▸ **THE DATA**:
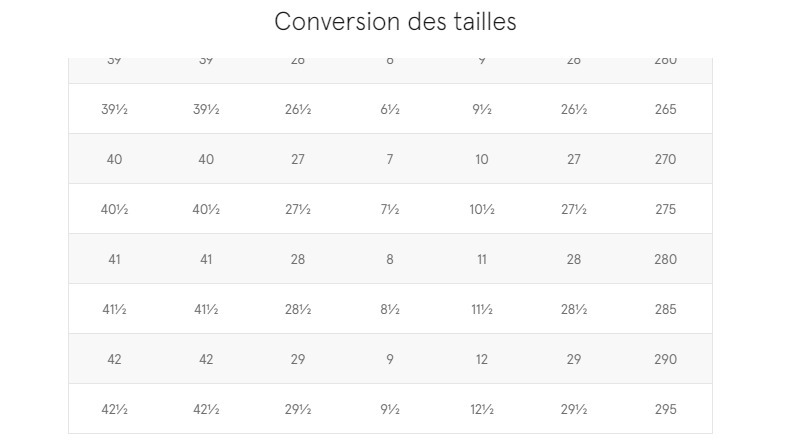
Task: Click the "Conversion des tailles" heading
Action: coord(395,22)
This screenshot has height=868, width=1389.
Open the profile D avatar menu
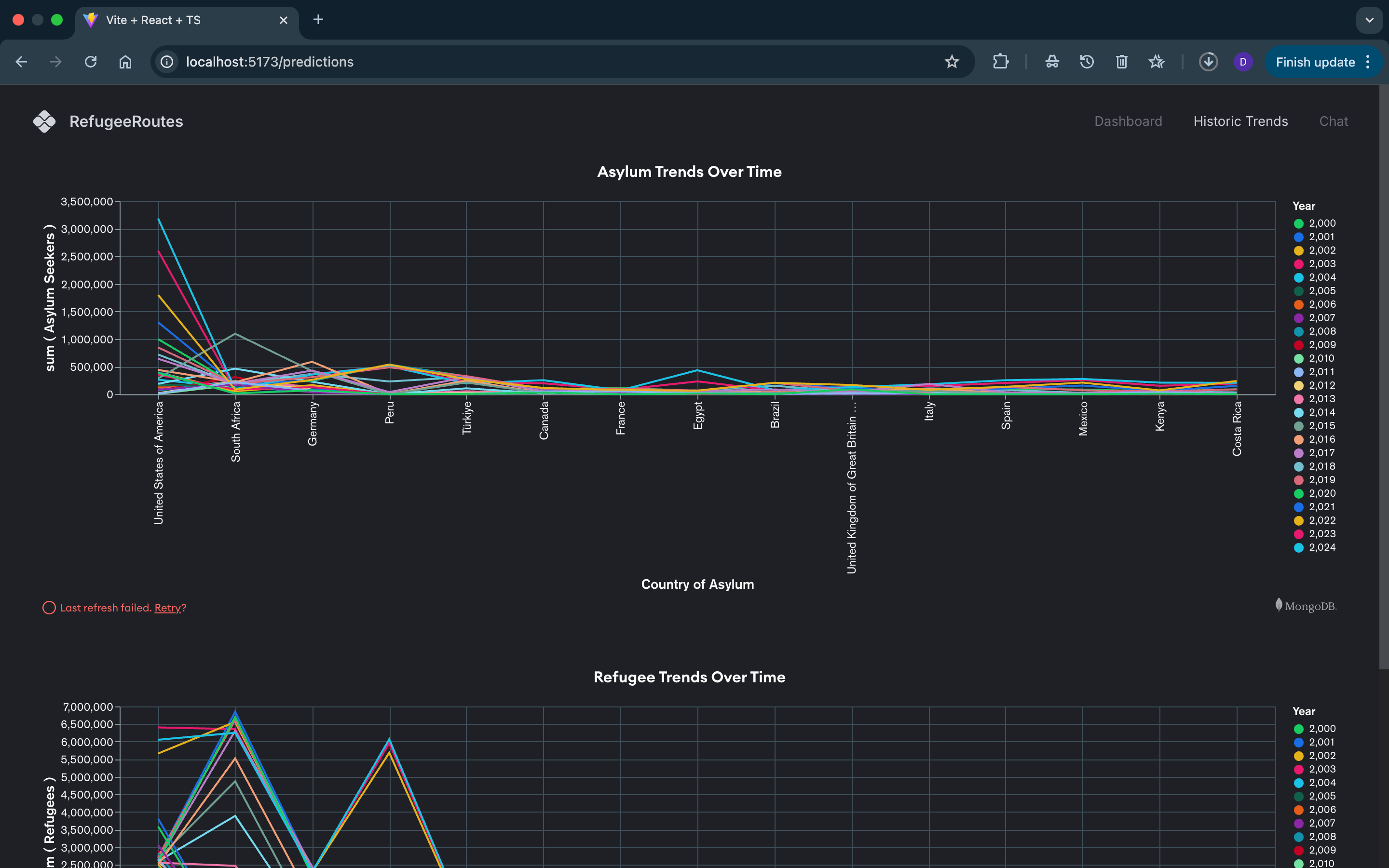point(1243,62)
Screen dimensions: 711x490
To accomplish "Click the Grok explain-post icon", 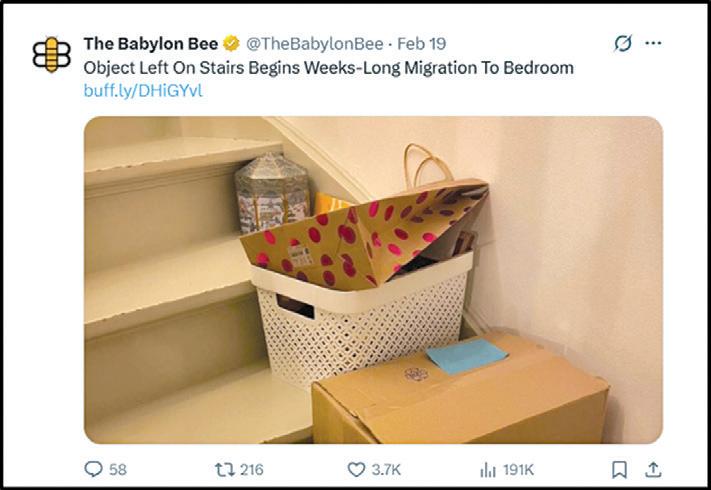I will pyautogui.click(x=623, y=44).
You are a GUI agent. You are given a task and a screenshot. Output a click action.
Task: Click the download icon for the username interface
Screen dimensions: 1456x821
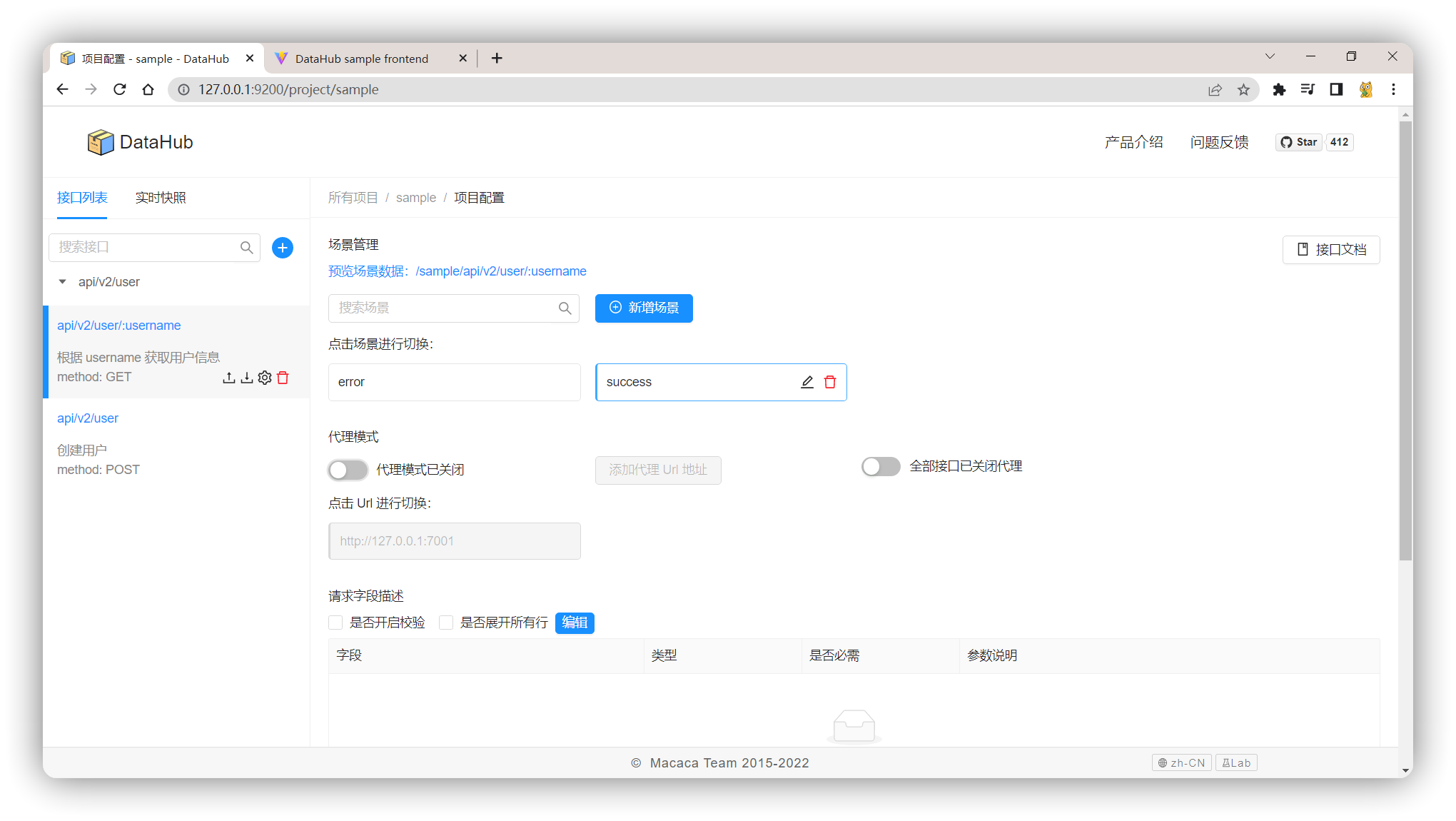246,378
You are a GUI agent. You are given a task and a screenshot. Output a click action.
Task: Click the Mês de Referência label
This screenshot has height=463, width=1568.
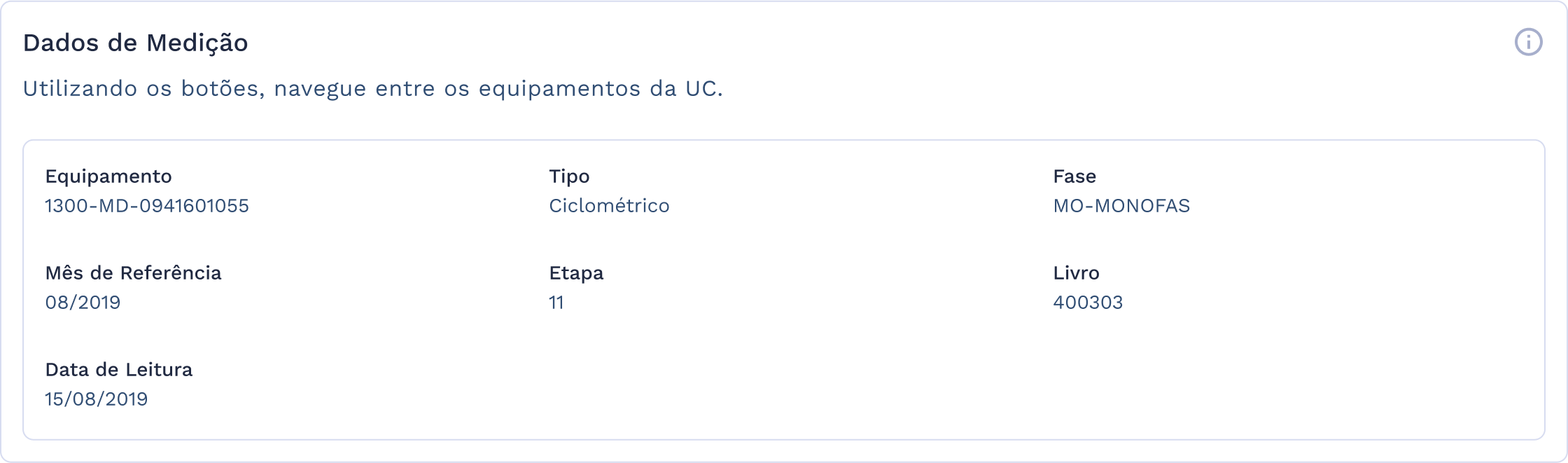(x=134, y=273)
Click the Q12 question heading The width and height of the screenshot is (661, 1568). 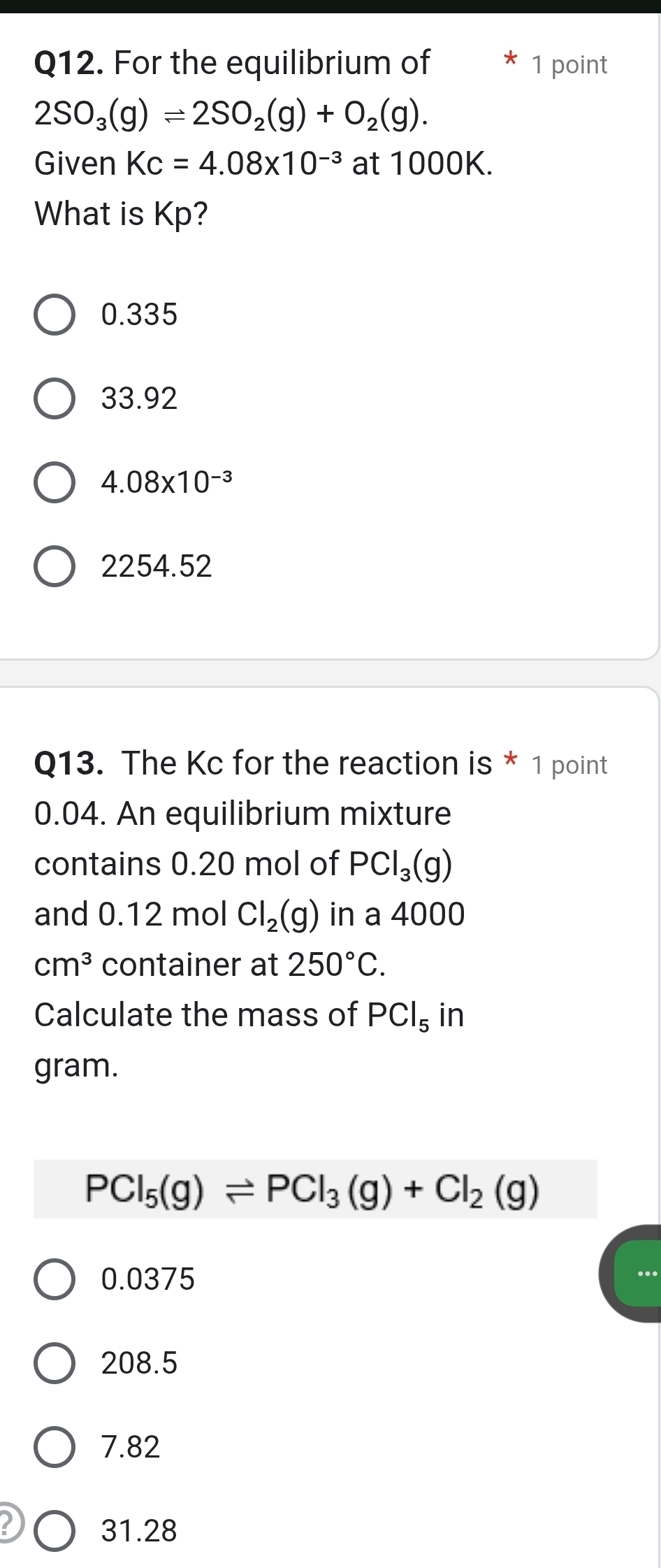(232, 64)
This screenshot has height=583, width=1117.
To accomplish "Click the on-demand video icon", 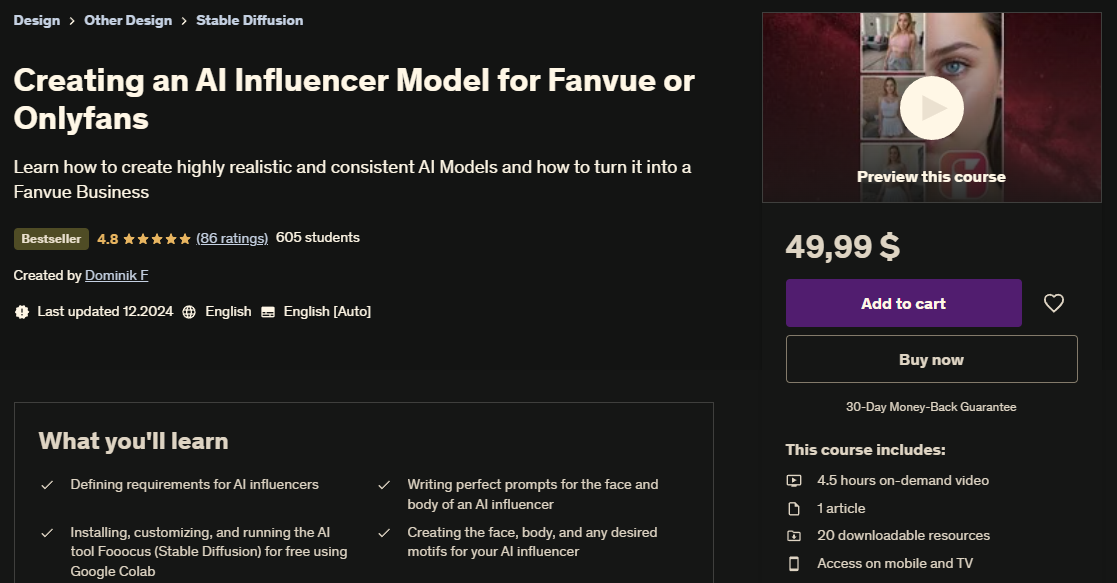I will tap(794, 480).
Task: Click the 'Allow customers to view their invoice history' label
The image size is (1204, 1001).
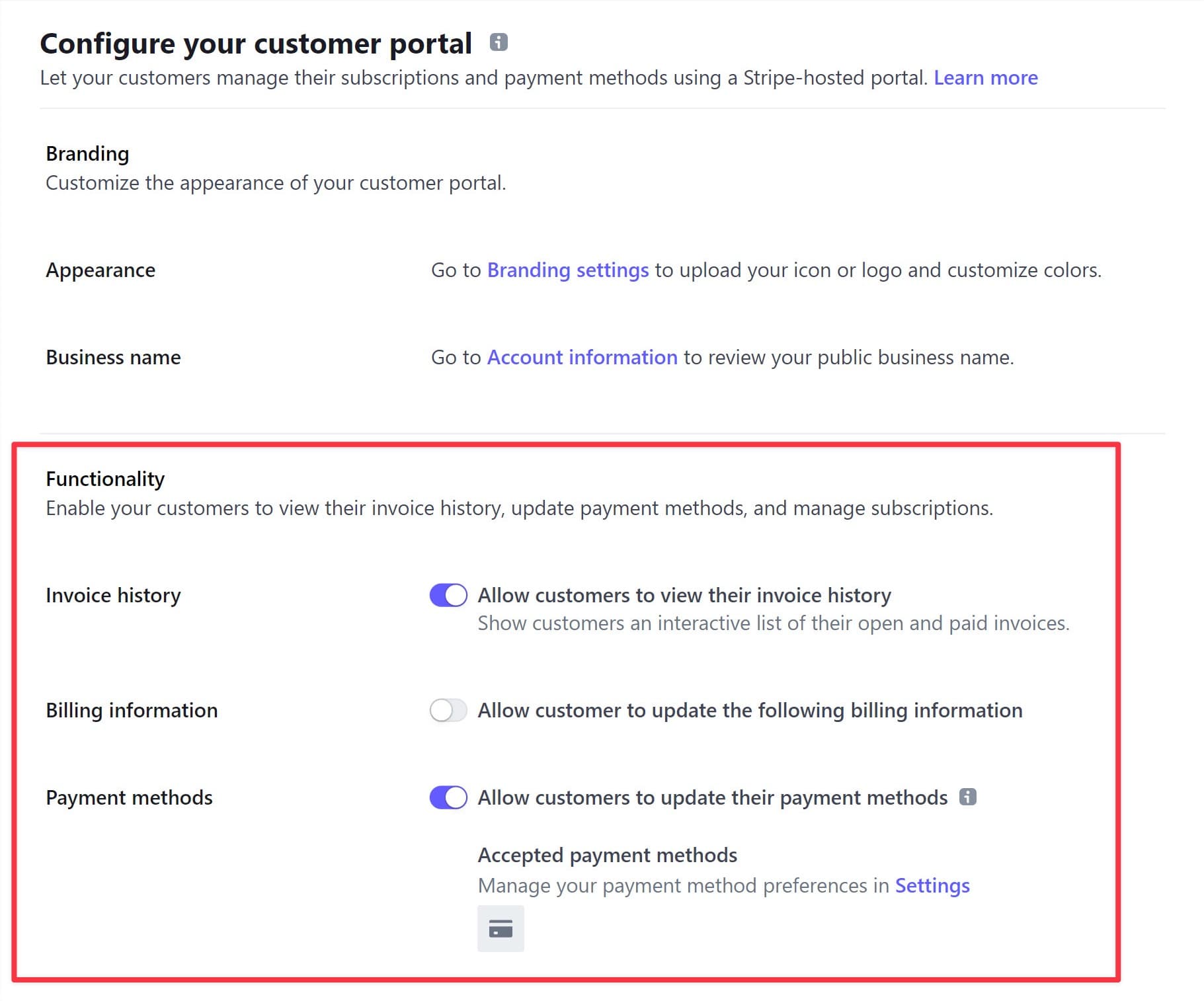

▸ **TASK OBJECTIVE**: Pull out each line of the data that contains the word "label", copying those lines in full.

▸ **ANSWER FOR THE TASK**:
Task: Click the Mês de Referência label
Task: Click the 'Allow customers to view their invoice history' label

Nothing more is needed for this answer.